> _ASSIGNED TASK_: Please quote exactly the lines below from the line containing "You are a GUI" to the line containing "Task: Select the", both lines included, and nothing else.

> _TASK DATA_:
********************

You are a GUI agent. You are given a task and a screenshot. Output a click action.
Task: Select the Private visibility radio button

********************

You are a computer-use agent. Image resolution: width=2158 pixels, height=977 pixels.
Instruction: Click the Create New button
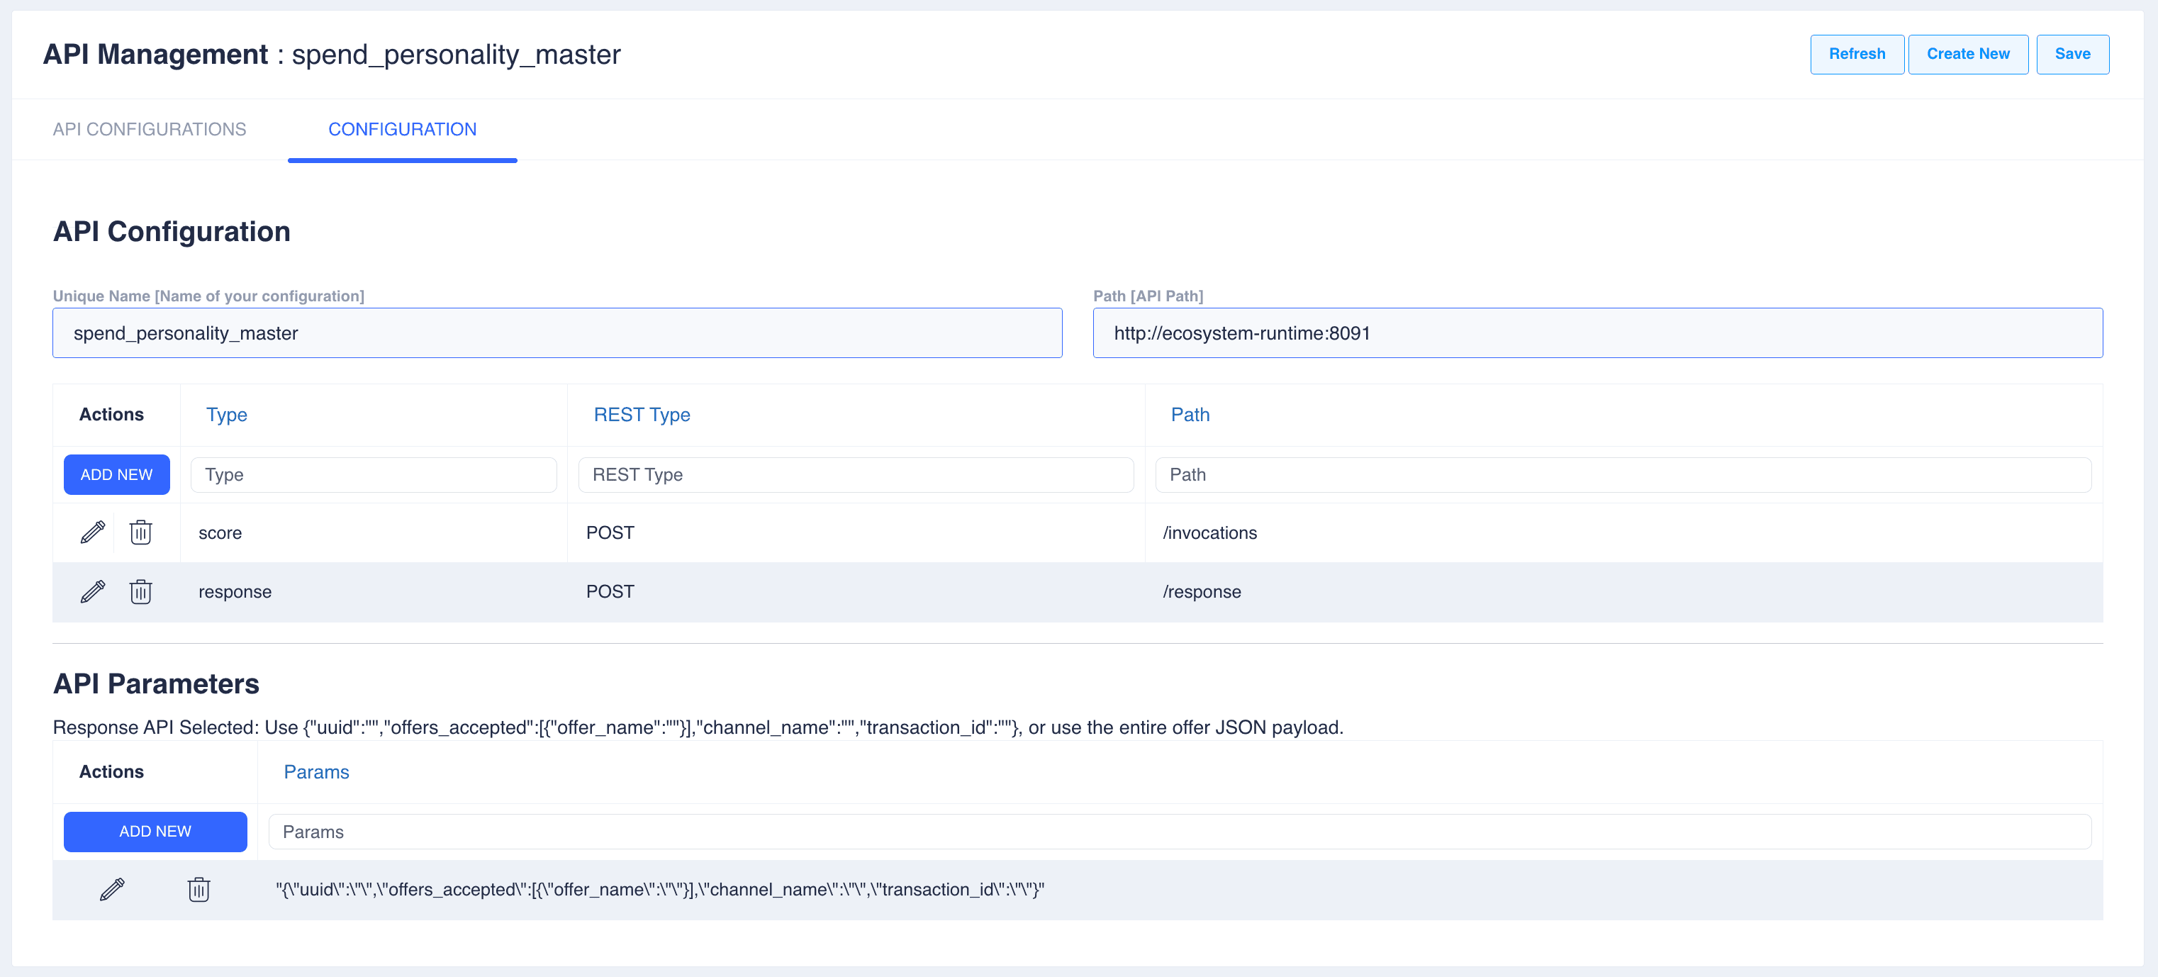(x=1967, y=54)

********************

> _WRITTEN ANSWER_:
You are a GUI agent. You are given a task and a screenshot. Output a click action.
Task: Select the Private visibility radio button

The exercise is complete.